Weiterhin Stress mit der Einstein-Stiftung

Wissenschaftssenator Jürgen Zöllner hat offenbar nach wie vor Probleme, die Wogen die sein Prestigeprojekt „Einstein-Stiftung“ aufwirft zu glätten. Hatte er zunächst mit einem starken Widerstand aus universitärer Richtung zu kämpfen, ist es nun die Opposition im Berliner Abgeordnetenhaus die nicht so wie der Senator will.

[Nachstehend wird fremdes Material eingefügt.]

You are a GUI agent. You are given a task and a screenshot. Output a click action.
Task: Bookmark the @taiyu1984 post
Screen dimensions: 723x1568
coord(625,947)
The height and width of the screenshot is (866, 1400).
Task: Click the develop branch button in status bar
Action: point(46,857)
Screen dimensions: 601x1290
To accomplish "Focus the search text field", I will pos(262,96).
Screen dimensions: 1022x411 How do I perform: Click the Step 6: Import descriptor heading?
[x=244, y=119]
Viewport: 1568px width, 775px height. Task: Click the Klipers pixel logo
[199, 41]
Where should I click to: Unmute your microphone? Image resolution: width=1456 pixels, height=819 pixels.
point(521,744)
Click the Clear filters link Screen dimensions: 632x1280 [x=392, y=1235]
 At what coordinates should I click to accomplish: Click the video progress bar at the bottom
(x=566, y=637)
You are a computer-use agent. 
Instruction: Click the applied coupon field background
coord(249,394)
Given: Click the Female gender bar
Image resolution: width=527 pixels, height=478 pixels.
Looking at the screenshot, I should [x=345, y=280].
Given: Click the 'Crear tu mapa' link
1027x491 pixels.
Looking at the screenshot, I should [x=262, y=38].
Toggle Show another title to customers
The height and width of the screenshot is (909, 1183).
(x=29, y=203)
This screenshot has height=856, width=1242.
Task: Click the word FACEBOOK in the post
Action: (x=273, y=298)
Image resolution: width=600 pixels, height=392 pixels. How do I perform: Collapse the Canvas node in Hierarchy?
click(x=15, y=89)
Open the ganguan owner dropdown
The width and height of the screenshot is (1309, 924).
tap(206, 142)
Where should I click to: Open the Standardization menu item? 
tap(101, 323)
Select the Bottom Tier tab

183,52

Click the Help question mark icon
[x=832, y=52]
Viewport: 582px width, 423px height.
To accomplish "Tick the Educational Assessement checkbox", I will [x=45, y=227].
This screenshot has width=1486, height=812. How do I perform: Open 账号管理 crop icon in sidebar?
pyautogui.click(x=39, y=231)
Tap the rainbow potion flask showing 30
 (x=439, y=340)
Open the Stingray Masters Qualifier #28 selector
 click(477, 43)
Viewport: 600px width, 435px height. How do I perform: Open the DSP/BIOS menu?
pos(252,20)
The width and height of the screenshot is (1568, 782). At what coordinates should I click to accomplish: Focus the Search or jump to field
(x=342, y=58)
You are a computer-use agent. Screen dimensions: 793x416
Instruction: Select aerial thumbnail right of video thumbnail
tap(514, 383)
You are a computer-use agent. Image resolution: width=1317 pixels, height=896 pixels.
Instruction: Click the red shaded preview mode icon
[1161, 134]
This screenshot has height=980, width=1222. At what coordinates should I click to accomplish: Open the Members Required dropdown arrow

Sie droht dem Senat mit einer Klage vor dem Verfassungsgerichtshof des Landes Berlin, weil die Stiftung nicht gesetzlich im Abgeordnetenhaus beschlossen wurde.

Wie der Tagesspiegel bereits vor einigen Tagen berichtete, hatten CDU, FDP und Grüne ein Gutachten in Auftrag gegeben, dessen Verfasser darin zu der Ansicht gelangen, dass der Senat die Einstein-Stiftung nicht einfach wie geschehen ohne ein vom Parlament beschlossenes Gesetz ins Leben rufen könne.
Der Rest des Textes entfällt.